You can only edit eq domains in the web vault.

ALL:

The updates for multiple URIs + match detection options are now rolling out. I have created a help article that covers this feature in detail.

See here: https://help.bitwarden.com/article/uri-match-detection/

Please let me know if you have any feedback on the help article.

Hey @kspearrin I linked it in reddit too. Hope you don't mind.

Thanks a lot! It also works with HTTP Basic Auth (when credentials are set properly to be only one for site).

This feature is now available on all platforms. Thanks for the feedback all.

@kspearrin Base URI matching isn't working for me on the Chrome extension for the URI pantheonsite.io I've tried all manner of fidgeting to get the match and have not been successful.

When I click on that site, it redirects to pantheon.io - is that part of the problem?

Possibly. The URI which I actually navigate to is something like featureBranch-organizationName.pantheonsite.io

Hi; thanks for this feature. However, right now it's quite hard to use for the following use case; my company creates many customer-specific subdomains (ex: customer1.domain.com, customer2.domain.com) and for sharing administration passwords we want to use bitwarden.

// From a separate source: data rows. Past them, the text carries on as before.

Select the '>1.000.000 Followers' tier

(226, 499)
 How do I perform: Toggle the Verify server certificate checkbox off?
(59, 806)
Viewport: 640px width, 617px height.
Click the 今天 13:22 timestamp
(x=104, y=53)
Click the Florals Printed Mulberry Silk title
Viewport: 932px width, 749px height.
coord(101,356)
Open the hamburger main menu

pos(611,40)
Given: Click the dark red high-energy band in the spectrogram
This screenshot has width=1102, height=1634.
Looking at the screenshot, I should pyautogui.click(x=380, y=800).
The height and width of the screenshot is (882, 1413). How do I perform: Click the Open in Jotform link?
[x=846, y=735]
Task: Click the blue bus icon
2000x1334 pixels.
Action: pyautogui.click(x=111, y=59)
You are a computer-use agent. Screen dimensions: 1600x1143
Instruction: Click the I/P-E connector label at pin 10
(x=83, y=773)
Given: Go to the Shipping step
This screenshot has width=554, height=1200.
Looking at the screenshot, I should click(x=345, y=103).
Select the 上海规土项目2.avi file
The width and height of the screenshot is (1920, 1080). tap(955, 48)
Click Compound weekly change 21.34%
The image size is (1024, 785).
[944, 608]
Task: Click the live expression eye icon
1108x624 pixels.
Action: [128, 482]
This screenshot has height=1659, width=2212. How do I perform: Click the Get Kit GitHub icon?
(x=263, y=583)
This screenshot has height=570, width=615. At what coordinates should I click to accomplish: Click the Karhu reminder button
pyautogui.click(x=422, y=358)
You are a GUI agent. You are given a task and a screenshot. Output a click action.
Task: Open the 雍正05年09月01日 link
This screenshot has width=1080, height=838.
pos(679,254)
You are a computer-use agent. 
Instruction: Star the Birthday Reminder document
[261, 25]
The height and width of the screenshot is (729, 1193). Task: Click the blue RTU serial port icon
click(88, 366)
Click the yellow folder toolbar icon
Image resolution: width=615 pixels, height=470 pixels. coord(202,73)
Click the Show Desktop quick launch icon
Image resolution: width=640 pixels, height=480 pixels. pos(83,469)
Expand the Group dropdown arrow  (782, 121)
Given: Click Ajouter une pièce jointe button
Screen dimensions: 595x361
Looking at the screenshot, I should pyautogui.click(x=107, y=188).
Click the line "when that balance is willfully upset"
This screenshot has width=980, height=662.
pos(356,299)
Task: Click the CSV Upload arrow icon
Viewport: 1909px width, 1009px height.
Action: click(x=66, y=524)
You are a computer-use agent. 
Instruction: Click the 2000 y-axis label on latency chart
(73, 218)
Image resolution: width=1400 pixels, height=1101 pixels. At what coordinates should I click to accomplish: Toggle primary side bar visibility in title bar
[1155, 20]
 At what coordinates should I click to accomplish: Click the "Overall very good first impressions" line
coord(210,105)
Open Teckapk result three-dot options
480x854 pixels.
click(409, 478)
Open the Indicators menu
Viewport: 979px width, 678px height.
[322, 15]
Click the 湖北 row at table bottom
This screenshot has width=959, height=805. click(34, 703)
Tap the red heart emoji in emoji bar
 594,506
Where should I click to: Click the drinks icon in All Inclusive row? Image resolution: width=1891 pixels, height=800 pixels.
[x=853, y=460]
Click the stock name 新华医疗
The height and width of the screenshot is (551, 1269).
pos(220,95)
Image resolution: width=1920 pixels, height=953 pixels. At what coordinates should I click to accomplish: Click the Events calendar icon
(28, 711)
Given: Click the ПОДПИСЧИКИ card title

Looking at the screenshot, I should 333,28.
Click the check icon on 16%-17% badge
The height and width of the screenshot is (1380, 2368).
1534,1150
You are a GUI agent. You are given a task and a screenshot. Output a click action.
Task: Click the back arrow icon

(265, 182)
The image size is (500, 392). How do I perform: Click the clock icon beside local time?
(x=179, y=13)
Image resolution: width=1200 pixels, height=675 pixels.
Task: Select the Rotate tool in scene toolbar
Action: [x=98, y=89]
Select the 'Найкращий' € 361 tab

However, in the current way that this feature is implemented, every time i add a new login/password for a new subdomain (e.g. customer3.domain.com), bitwarden uses the base domain as default url matching method, so basically i need to log once, edit the rule to e.g. startswith instead of base domain (the default).

Is it planned to define globally the default url matching rule for a specific base domain ? That would be the opposite of the currently available equivalent domains menu.

@fthiery Yes, it is planned to add a global option to change the default. I don't have a timeline available for that yet though.

Great, thanks; is the spec defined yet in another issue (if i can bring my 2 cents) ?

For anyone (like me) that could only find this in the web (vault.bitwarden.com) but not in the browser extension, you can find it by going to

• Your browser extension vault
• The credential you want to edit
• Click Edit
• Within the credential where it shows the URI in the field URI 1, to the right is a gear icon
• Click the gear icon to get to this feature

@gene1wood it’s explained here : https://help.bitwarden.com/article/uri-match-detection/

« While editing a login you can adjust the match detection value for a given URI by selecting the ⚙️ Options button next to the URI’s value. »

This is great! Would be nice to have it select the best options for known cases like slack!